1 Dr. Trench, afterwards Archbishop of Dublin.

And who (to pass on to boyhood) can ever hear of foot-ball, especially if Tom Brown speak, without longing for a kick to goal? Who can be reminded of the river, and not remember those summer days, when, nude and jubilant, we took first a preliminary canter among the haycocks, and then “a header” into the deep, cold stream? or, again, those merry days of winter, when, from our slippery skates we took—well, anything but “a header” upon its glibly frozen surface? On the other hand, who does not felicitate himself that he has arrived at man's estate, when he recalls those awful impositions which he still believes have softened his brain, or when his memory (not to particularise) is tingling at the idea of birch, and contemplating a “Visitation of Arms and Seats” long anterior to Mr.

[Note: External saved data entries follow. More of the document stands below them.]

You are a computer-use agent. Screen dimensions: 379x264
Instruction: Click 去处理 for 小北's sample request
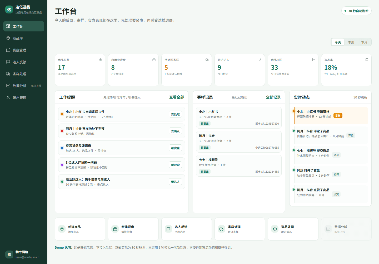(x=175, y=114)
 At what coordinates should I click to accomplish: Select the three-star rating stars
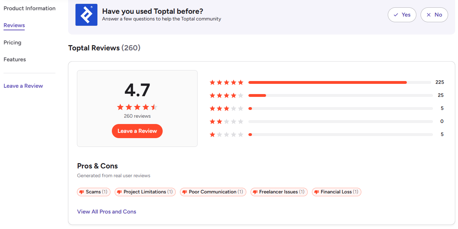click(x=227, y=109)
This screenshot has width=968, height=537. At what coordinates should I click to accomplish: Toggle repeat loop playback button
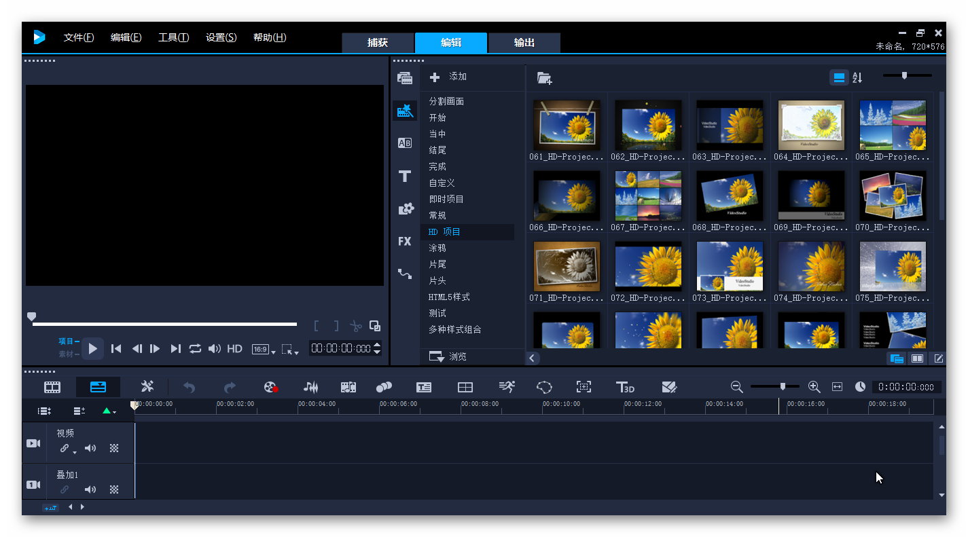[195, 348]
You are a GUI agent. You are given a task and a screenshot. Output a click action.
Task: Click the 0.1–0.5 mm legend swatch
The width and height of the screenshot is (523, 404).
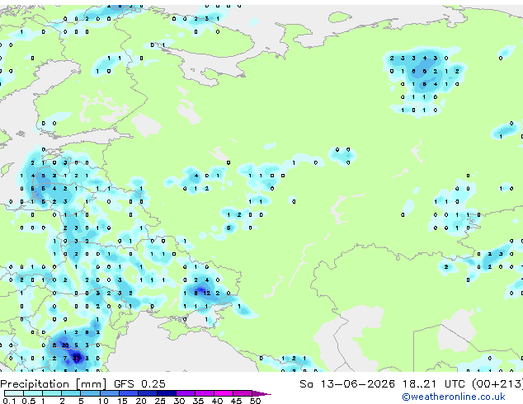pyautogui.click(x=14, y=393)
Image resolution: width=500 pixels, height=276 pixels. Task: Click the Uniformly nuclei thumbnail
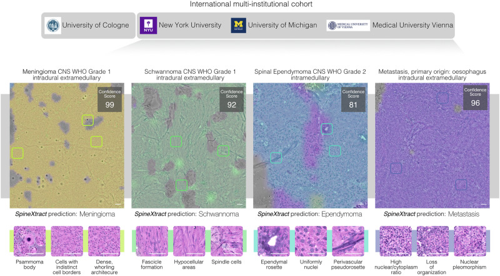311,241
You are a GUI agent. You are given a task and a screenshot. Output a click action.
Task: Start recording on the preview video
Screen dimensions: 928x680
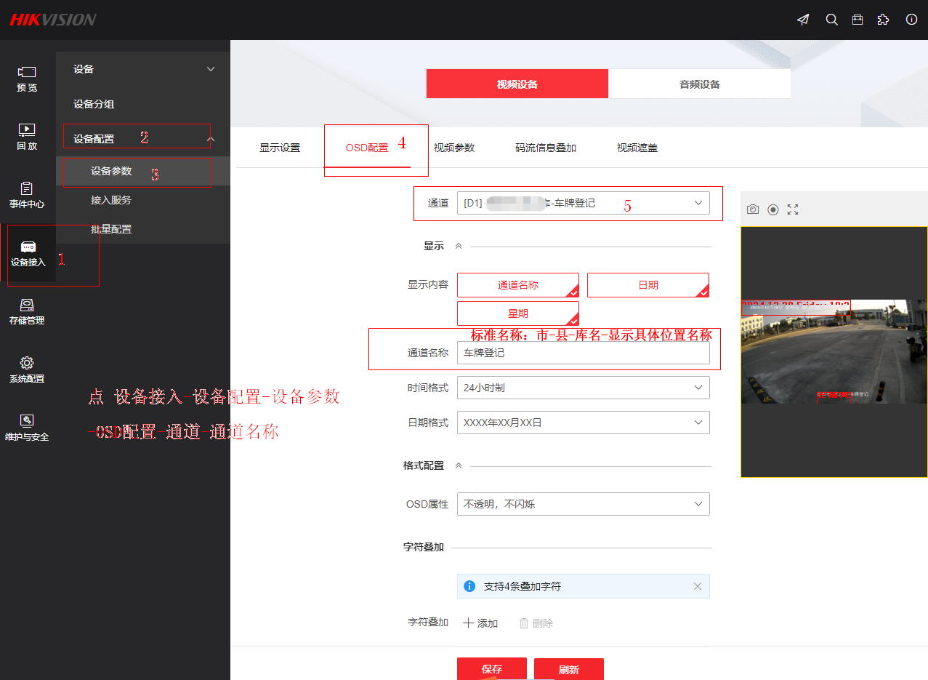pyautogui.click(x=772, y=209)
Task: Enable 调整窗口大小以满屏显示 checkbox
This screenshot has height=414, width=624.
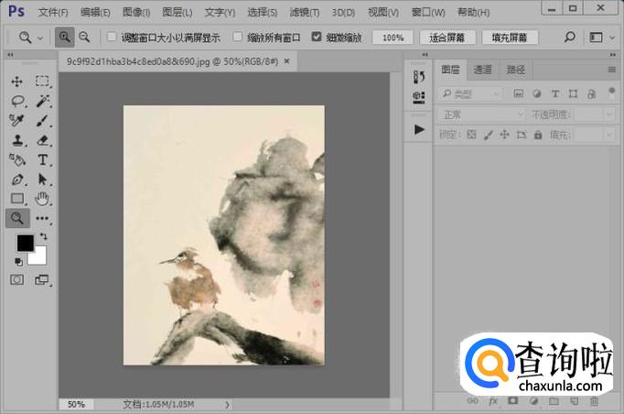Action: pos(112,38)
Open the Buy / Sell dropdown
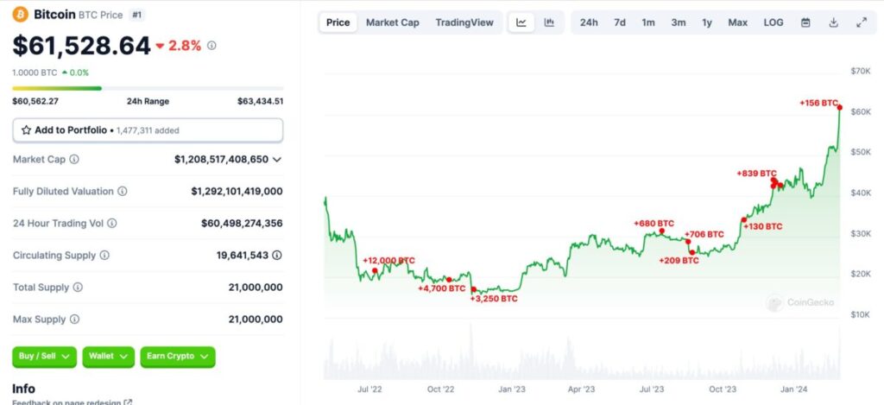This screenshot has width=884, height=405. click(x=44, y=356)
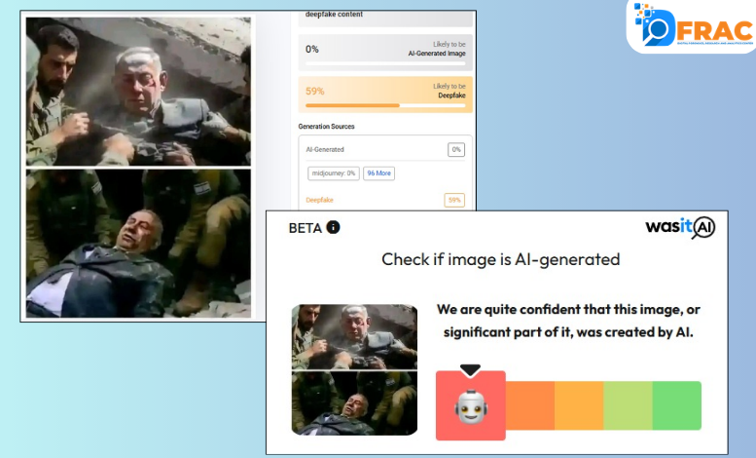Click the AI-Generated 0% badge
The width and height of the screenshot is (756, 458).
click(455, 150)
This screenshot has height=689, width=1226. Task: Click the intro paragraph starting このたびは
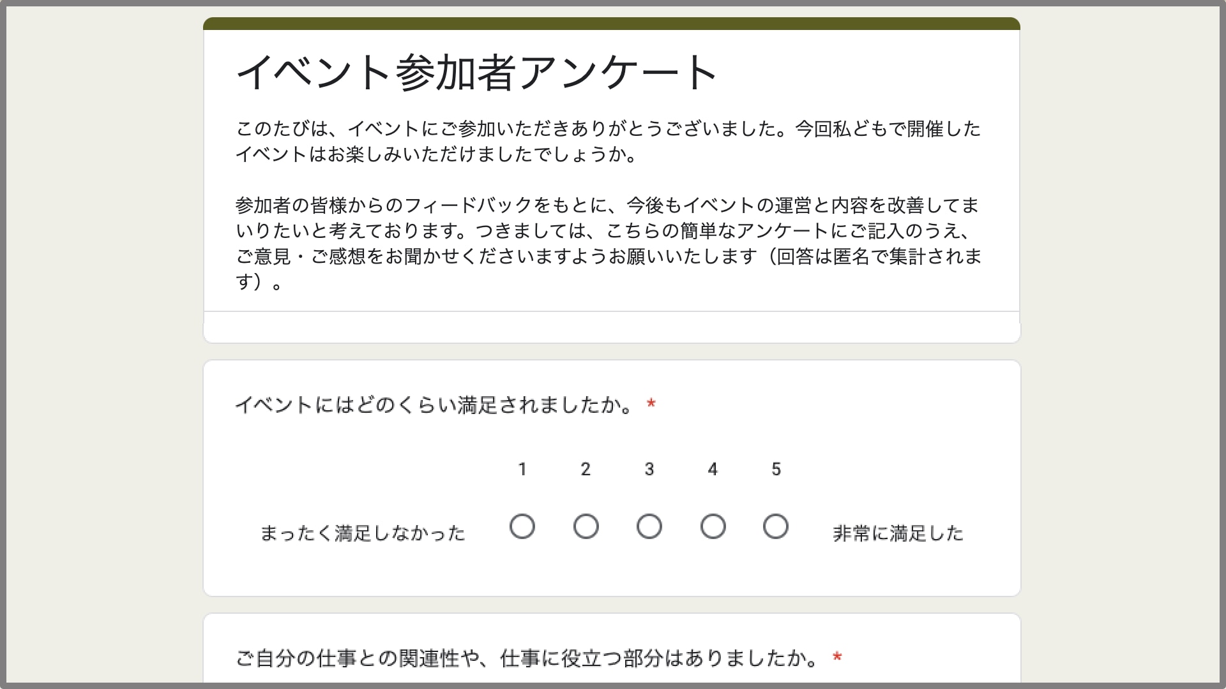609,142
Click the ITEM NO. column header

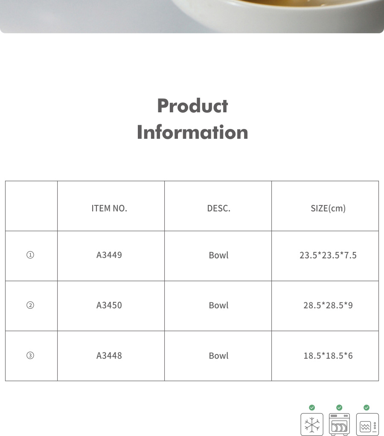[x=109, y=208]
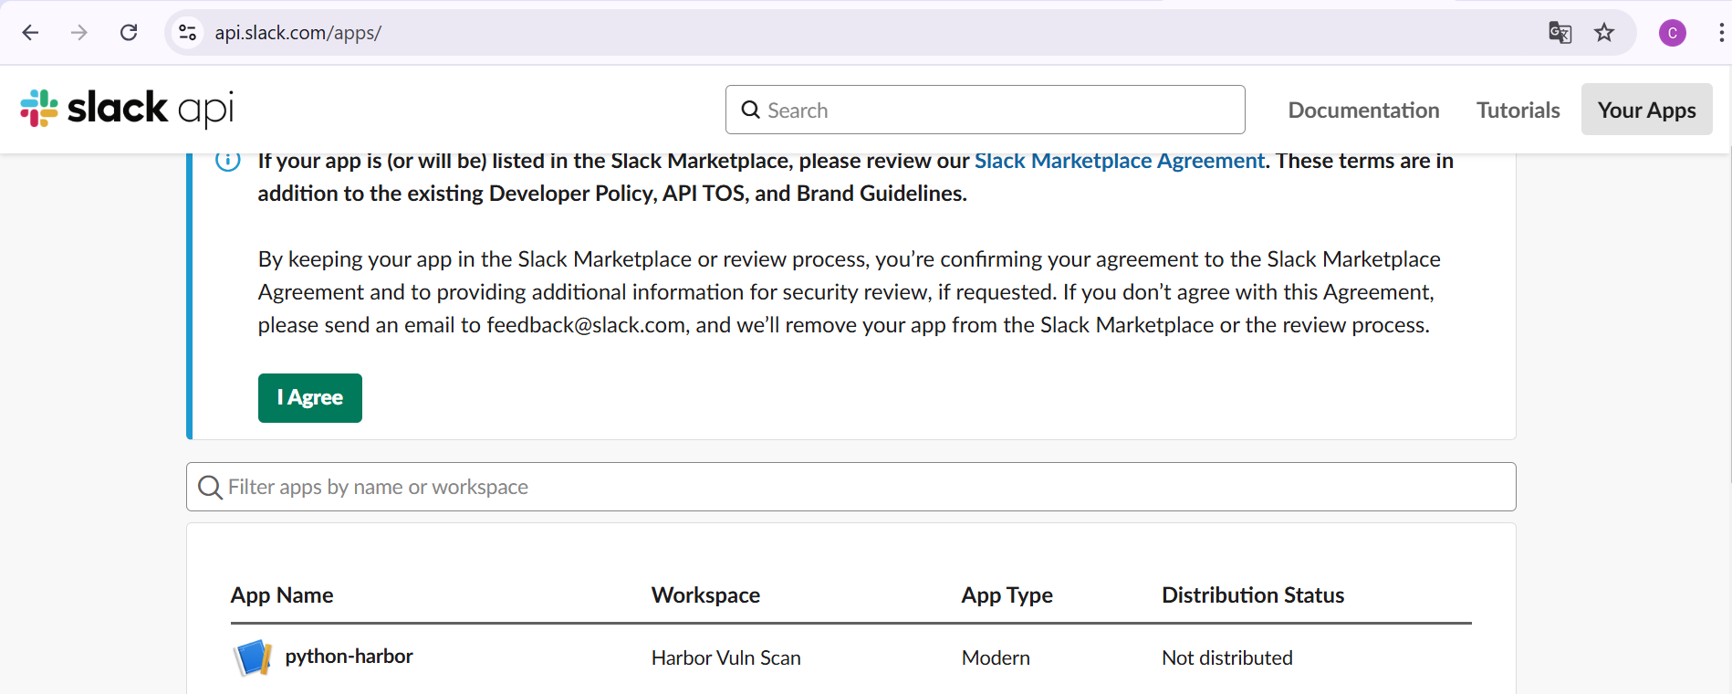
Task: Open Chrome three-dot menu
Action: click(1721, 33)
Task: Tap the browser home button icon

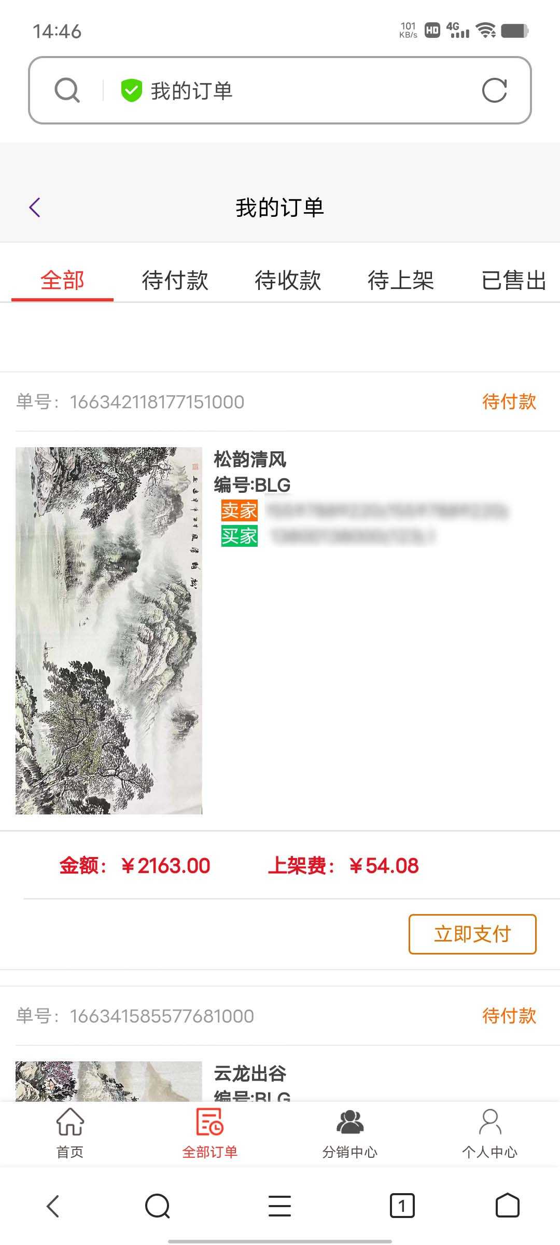Action: pos(507,1205)
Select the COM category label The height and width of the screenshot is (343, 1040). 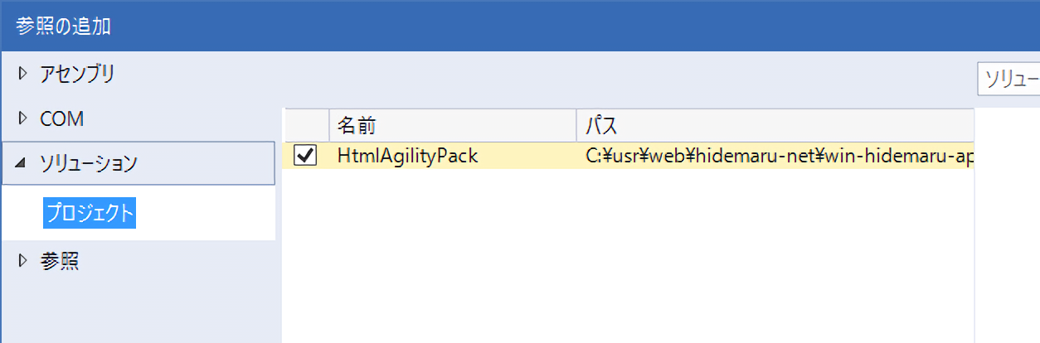[62, 119]
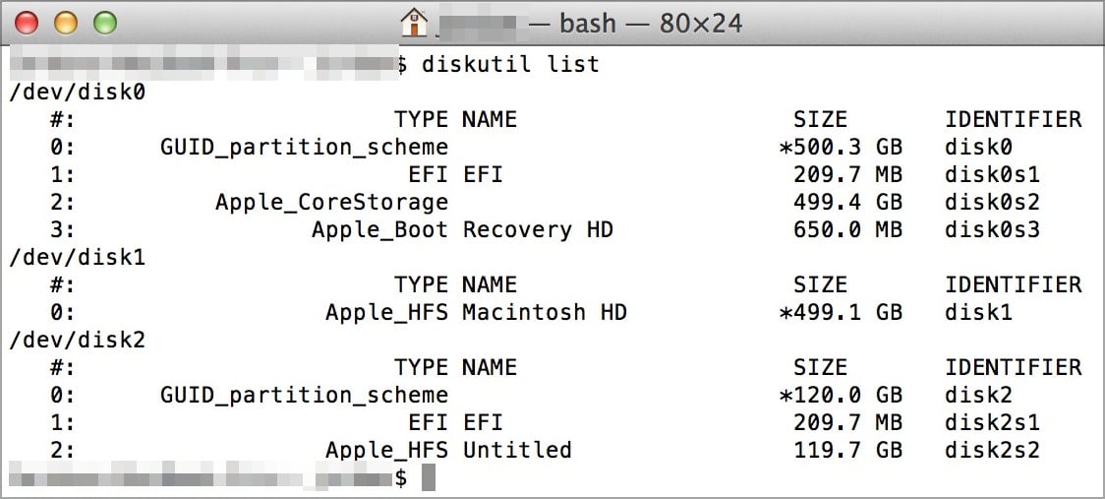Zoom the window using the green button

(x=103, y=22)
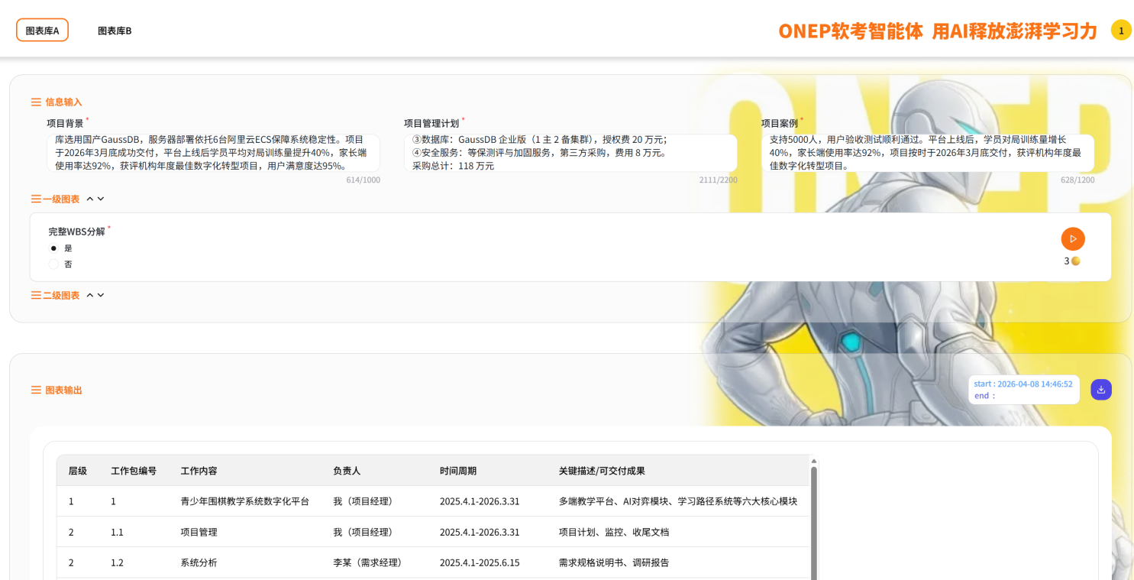Screen dimensions: 1134x580
Task: Switch to the 图表库B tab
Action: tap(114, 31)
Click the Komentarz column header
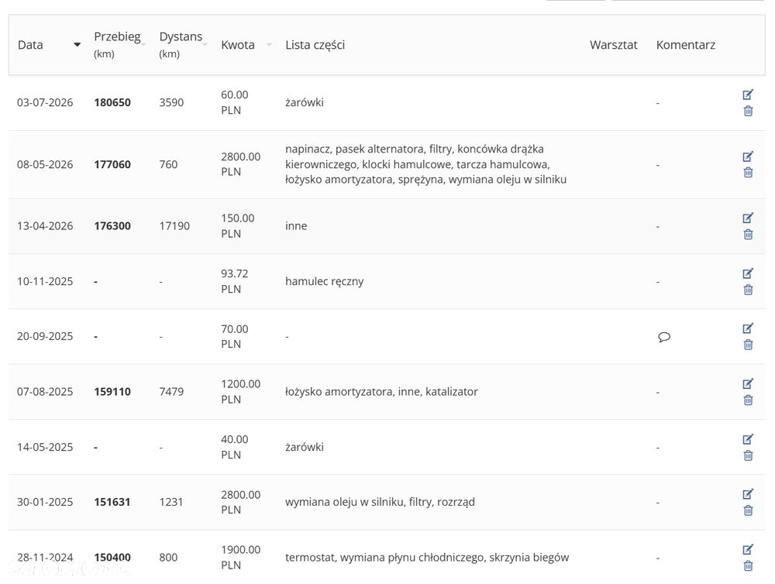Image resolution: width=775 pixels, height=584 pixels. (686, 45)
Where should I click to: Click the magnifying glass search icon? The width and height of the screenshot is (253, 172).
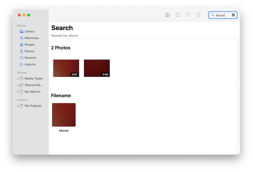[213, 15]
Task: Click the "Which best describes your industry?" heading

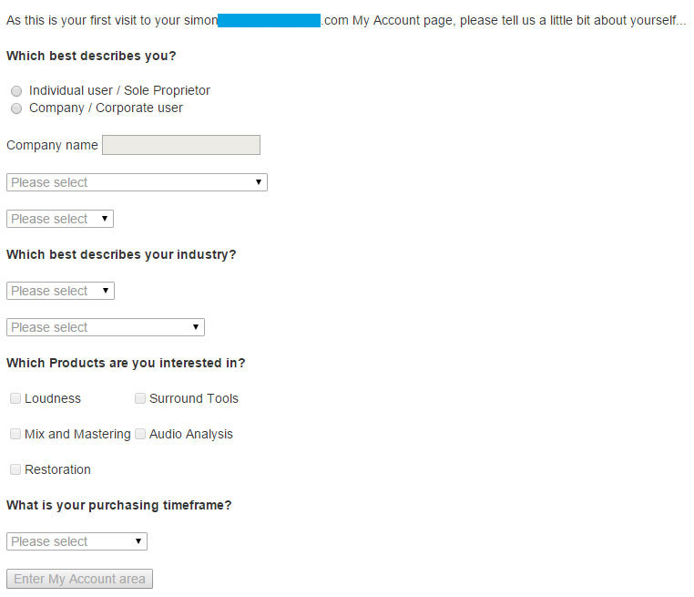Action: 121,254
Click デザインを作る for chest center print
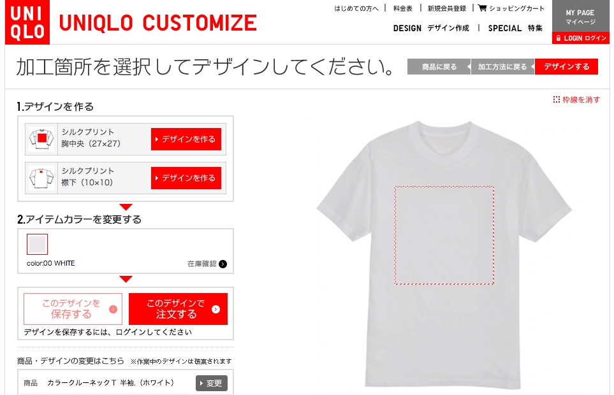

Bernard Burke's?

Chiefly, perhaps, when we come to shave, or, more wisely, to cherish instead of destroying (with many a grimace and groan), those healthful adjuncts to manly beauty, “quas Natura sud sponte suggerit” is felt this great influence of words. I have seen the cheek of a pallid friend suddenly to assume the hues of a peony, the rich crimson tint of dining-room curtains, at mention of the name of “Rose;” and I remember how a Brasenose man, whose fresh ruddy countenance was much more suggestive of Burton-upon-Trent than it was of Burton upon Melancholy, and whom we called Chief Mourner, because he was always first after the bier, would become colourless, and “pale his ineffectual fire,” at the very sound of Blanche. Nor do I see any discredit in confessing my own inability to hear certain sweet Christian-Names (sixteen in all, but nine in particular), without emotions of a troublous, but delightful, character.